For as long as he can remember James Boughen has been fascinated with space. He was only three years old when his dad was transferred to Kwajalein in the Marshall Island atoll—and home to Ronald Reagan Ballistic Missile Defence Command Test Site.

“We lived in the middle of the Pacific Ocean and for the next five years I learned about space travel, rockets, missiles, satellites and radar. From our backyard I could see rockets being launched only minutes after they’d been launched from California and Alaska. Can you imagine my awe and excitement”! James says.

In the next five years James met Mike Melville and Brian Binnie, the two pilots from SpaceShipOne, who landed in Kwajalein mid-flight to experiment on Proteus—the space plane.

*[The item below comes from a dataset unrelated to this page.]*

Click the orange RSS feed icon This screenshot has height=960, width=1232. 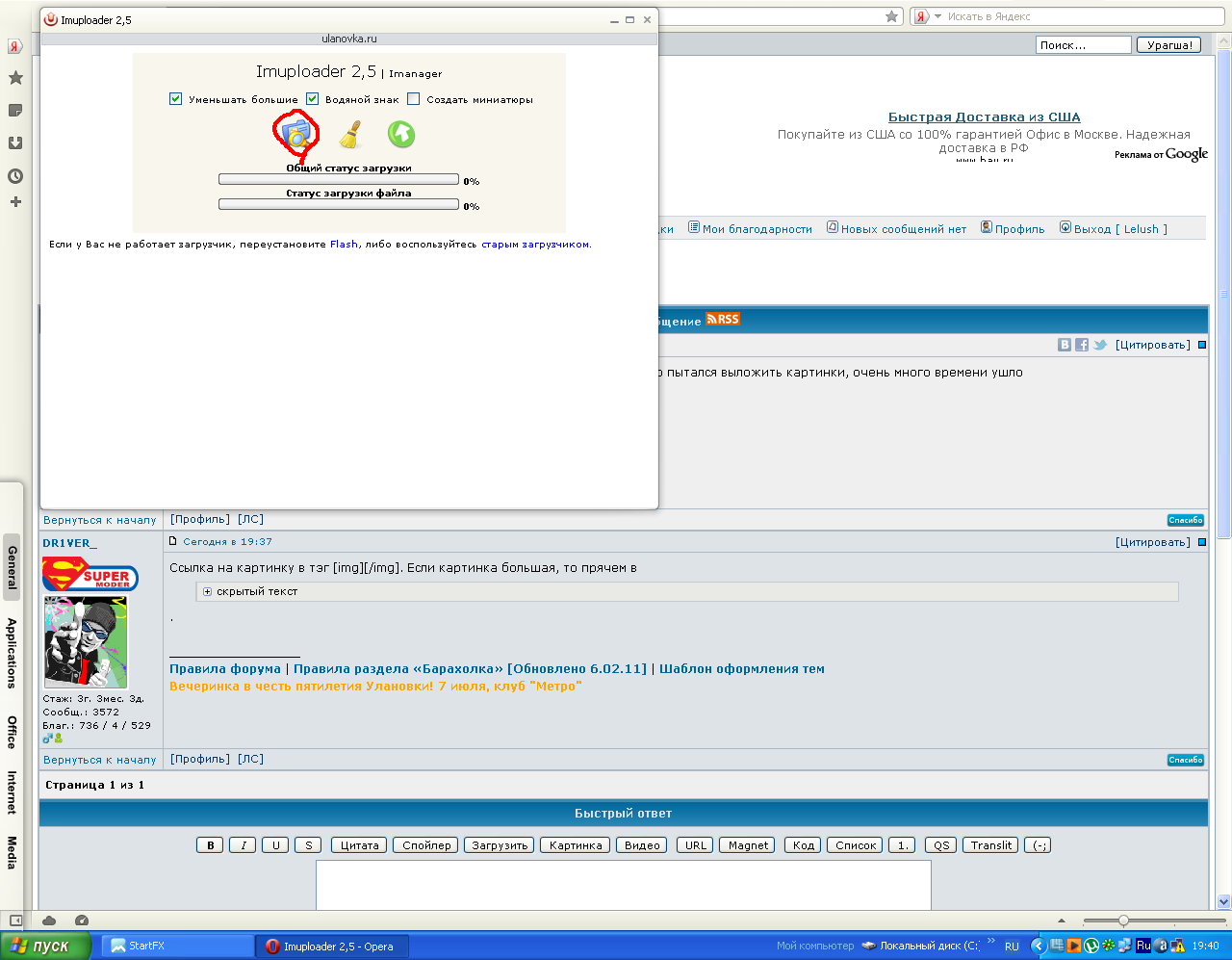pyautogui.click(x=723, y=320)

In school James also learnt how satellites are launched and how they can be aborted after take off. His knowledge extended to trajectory patterns of missiles and rockets, and he spent hours in his remote island—where there was no light reflection—watching satellites travel in their orbits around the earth.

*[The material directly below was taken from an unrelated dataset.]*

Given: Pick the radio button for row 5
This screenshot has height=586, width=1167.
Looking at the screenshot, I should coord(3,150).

This love affair with space and satellites sealed James’ fate and when he returned to Australia he took to studying engineering, physics, information technology and maths B and C in school. One day he hopes to study aerospace engineering.

Outside his exciting science filled space life James comes down to earth by playing cricket and soccer and participating in fundraising activities. He is part of his school’s community group who feed breakfast to the homeless on weekends and spends time with disabled children—feeding, caring and camping with them overnight.